START SOURCE MATERIAL

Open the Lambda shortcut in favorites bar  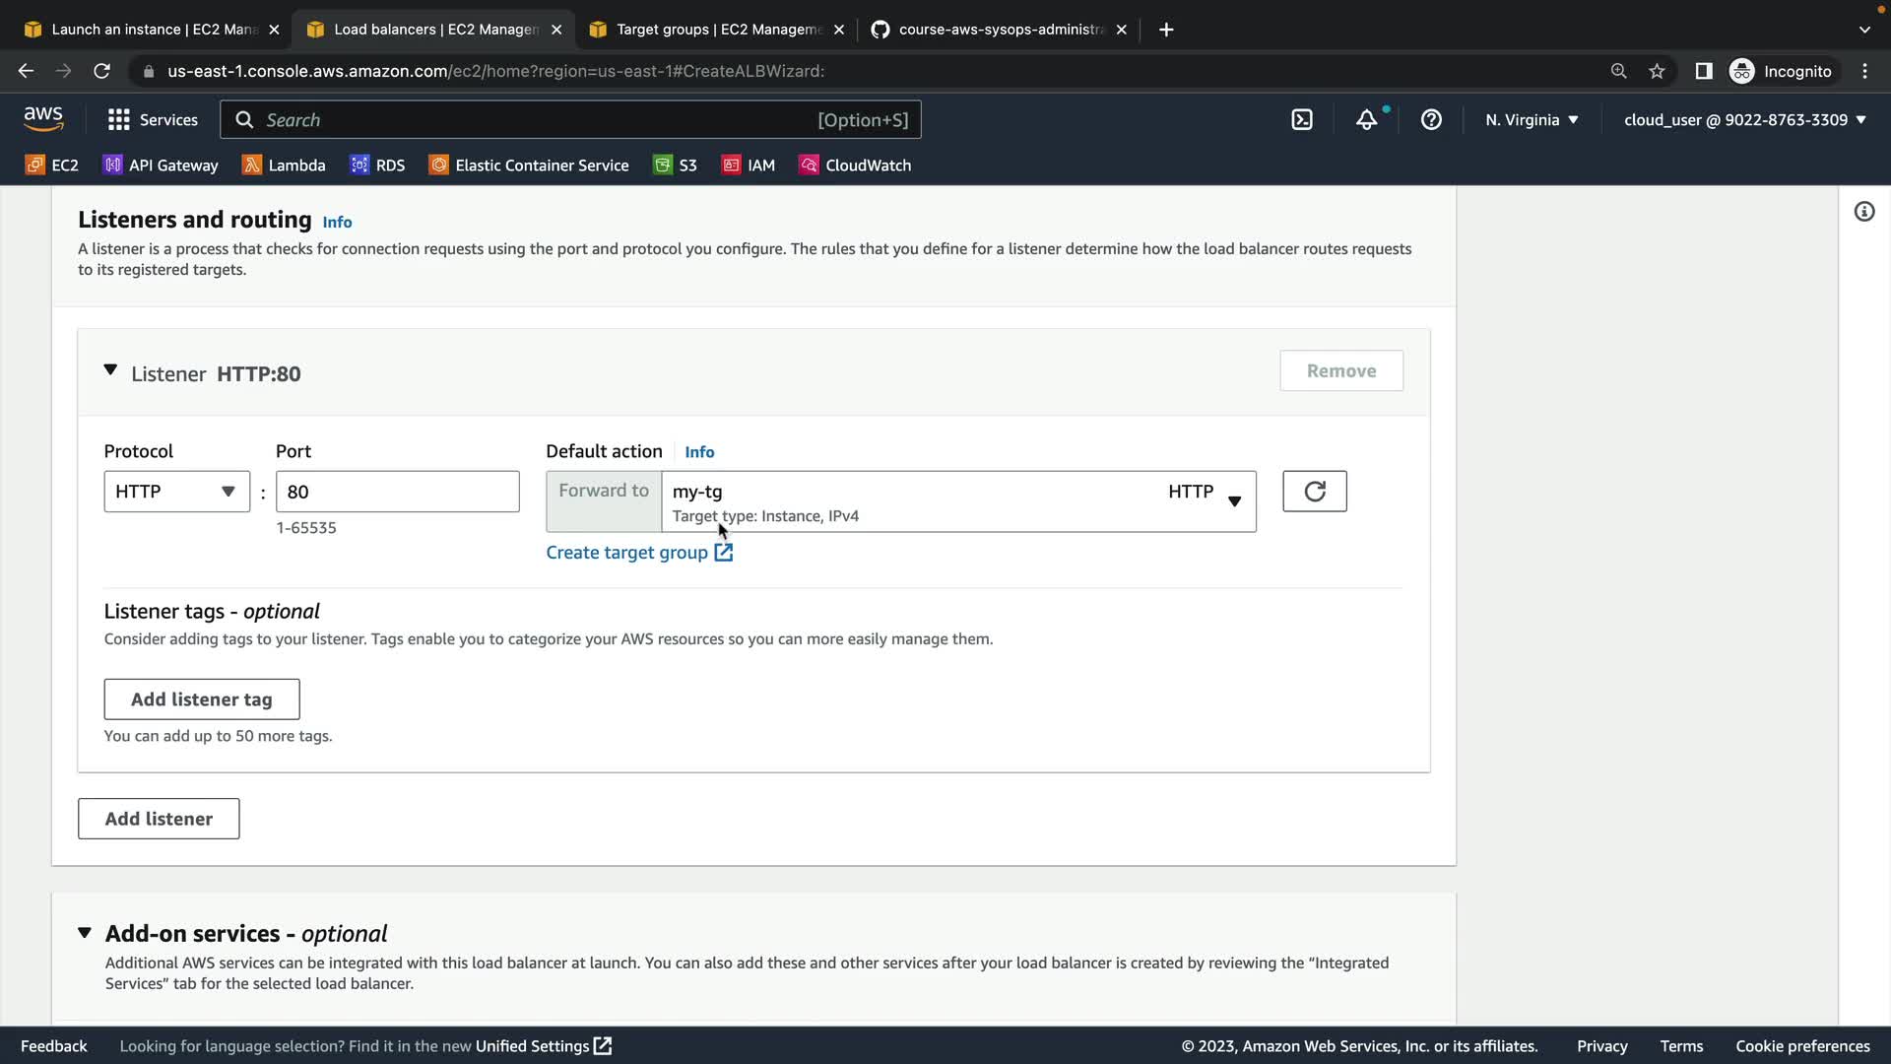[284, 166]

END SOURCE MATERIAL
START SOURCE MATERIAL

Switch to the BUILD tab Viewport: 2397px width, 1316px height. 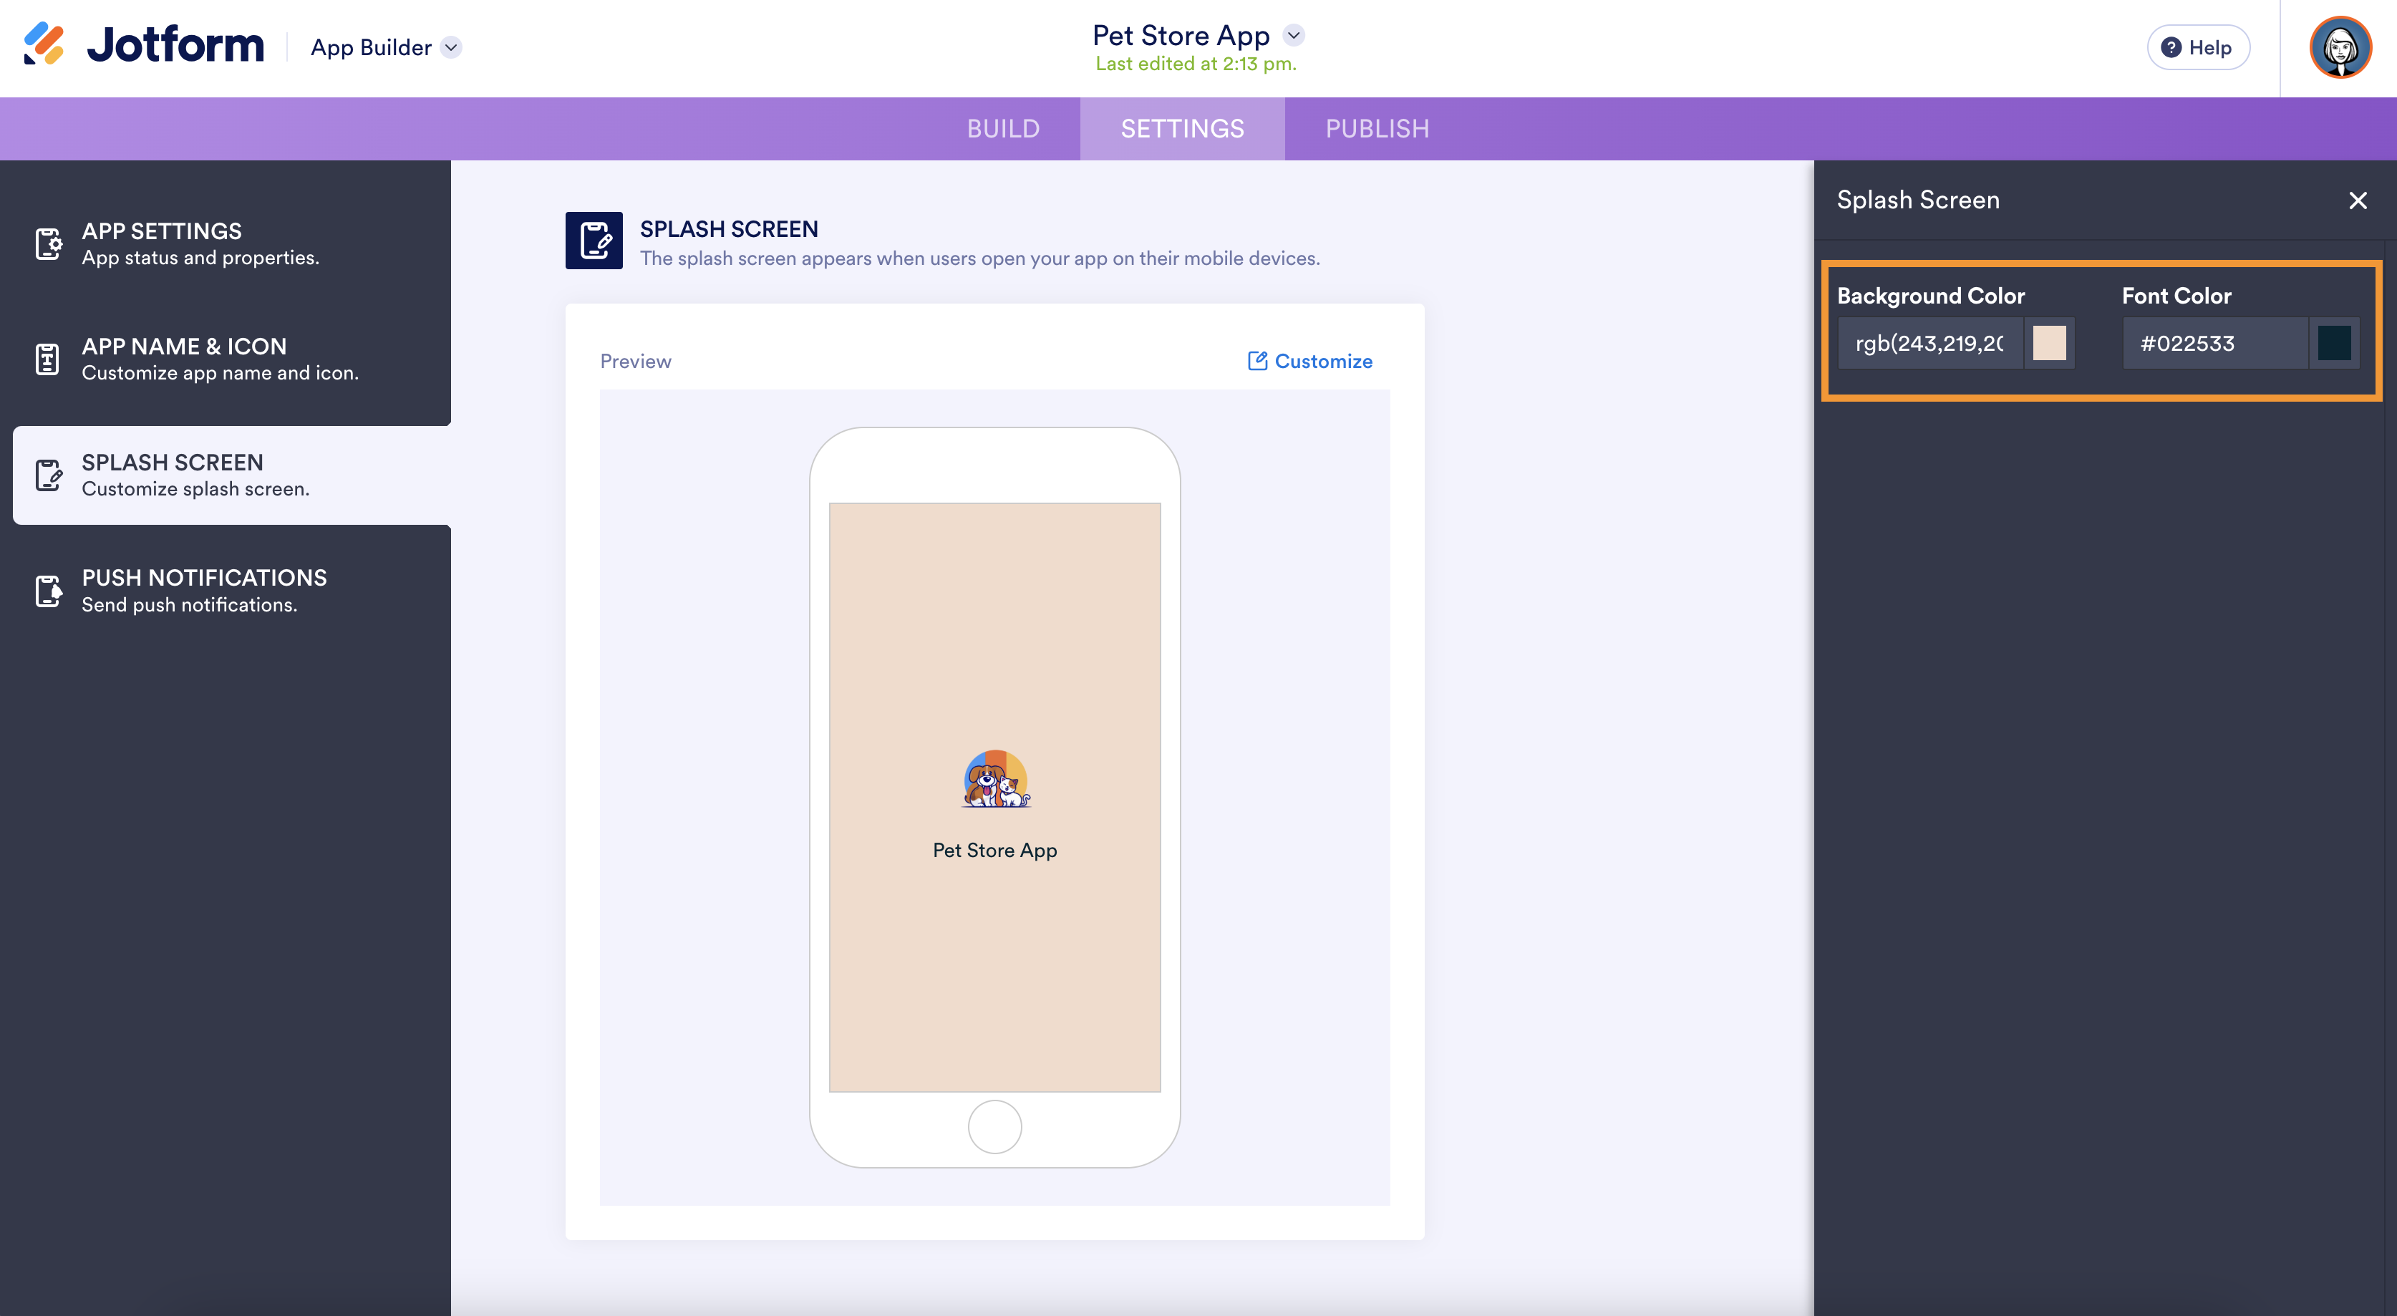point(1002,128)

END SOURCE MATERIAL
START SOURCE MATERIAL

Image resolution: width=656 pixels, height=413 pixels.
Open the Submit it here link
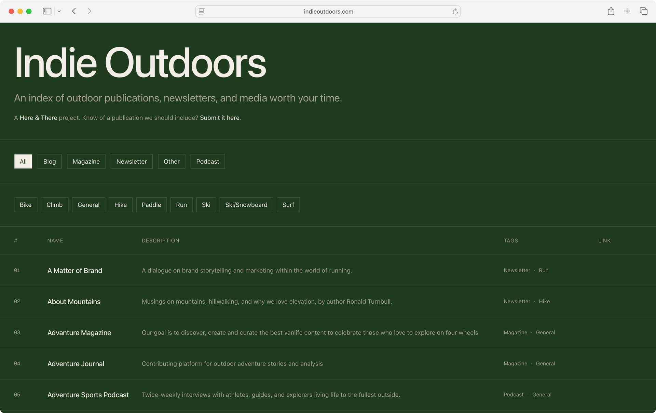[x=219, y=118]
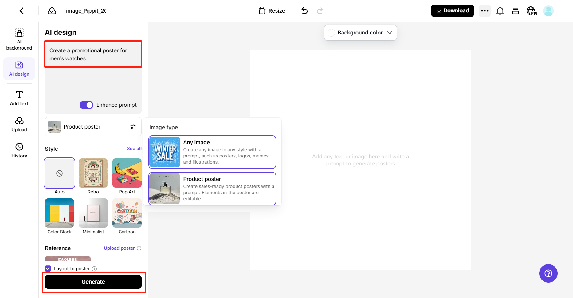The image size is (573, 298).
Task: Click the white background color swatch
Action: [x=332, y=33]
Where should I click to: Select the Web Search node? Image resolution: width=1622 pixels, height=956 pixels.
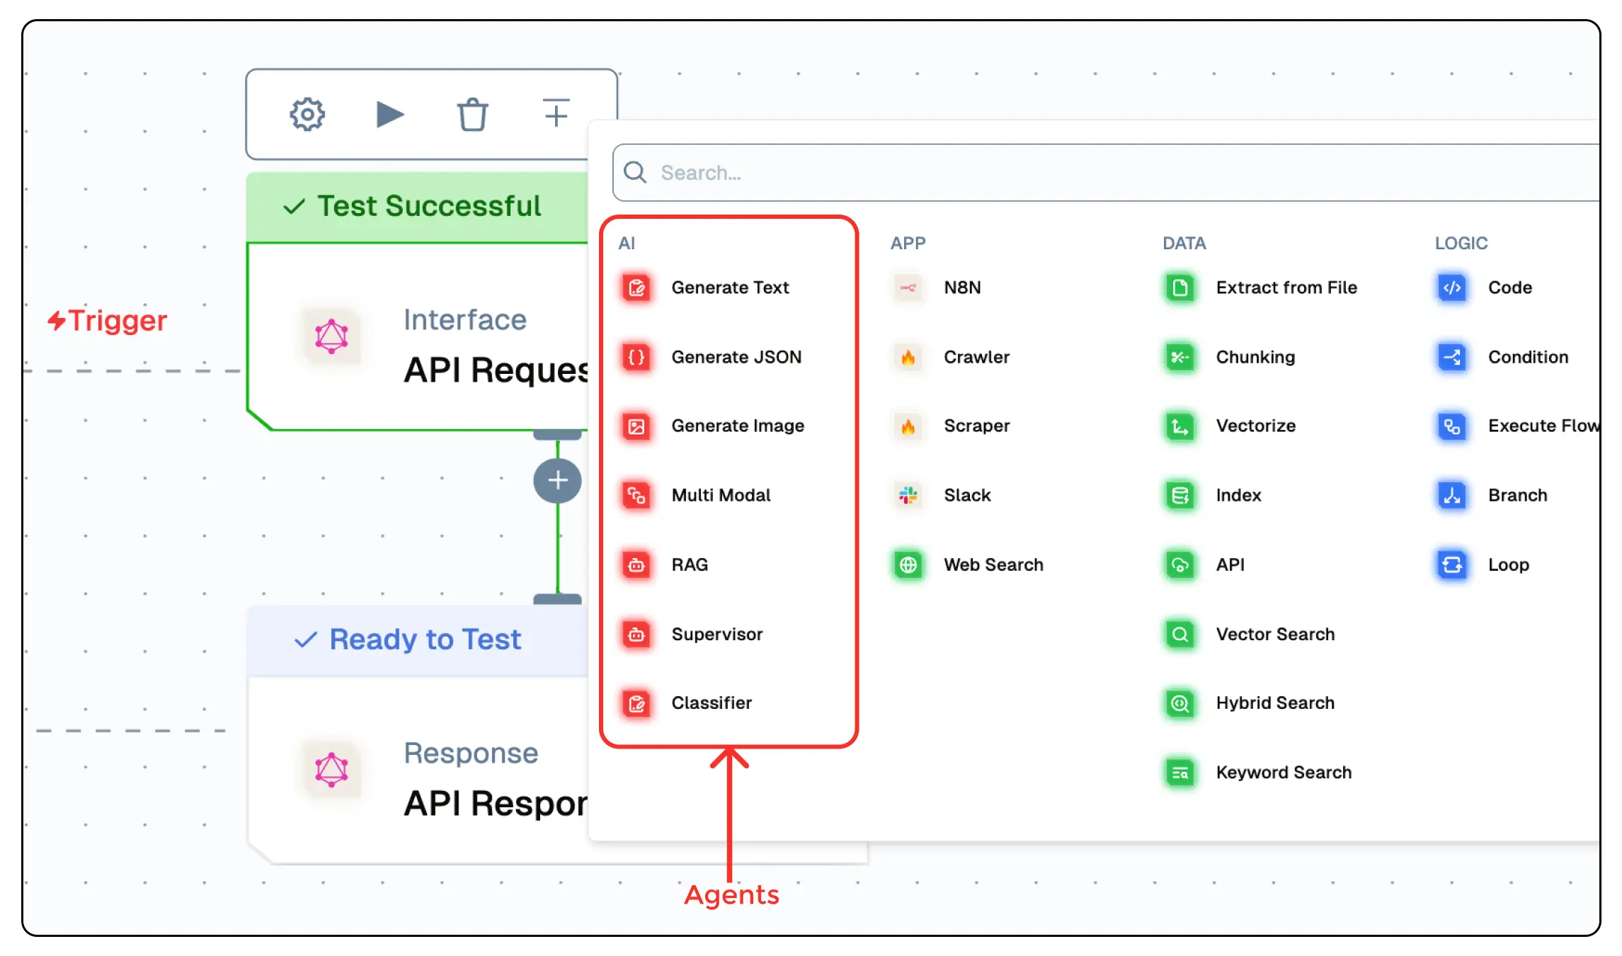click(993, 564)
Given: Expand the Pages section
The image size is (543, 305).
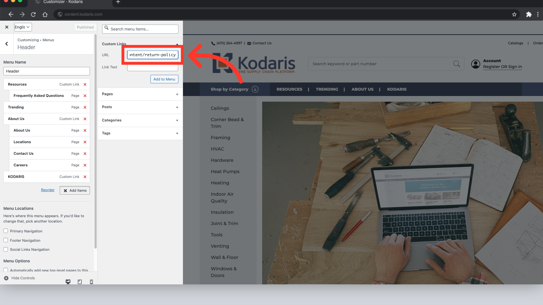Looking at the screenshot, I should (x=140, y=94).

END SOURCE MATERIAL

WHAT IS BEING ASKED.
Would you give again, exactly, the lines in the data above that run from the line containing "Open the Submit it here link" to the line containing "Given: Expand the Pages section"? Include both ends and no pictures.

RESULT OF THE TASK.
Open the Submit it here link
[x=219, y=118]
The image size is (573, 298).
Task: Click the white background color swatch
Action: [x=332, y=33]
Where should I click to: Select the Web Search node? Image resolution: width=1622 pixels, height=956 pixels.
click(993, 564)
Given: Expand the Pages section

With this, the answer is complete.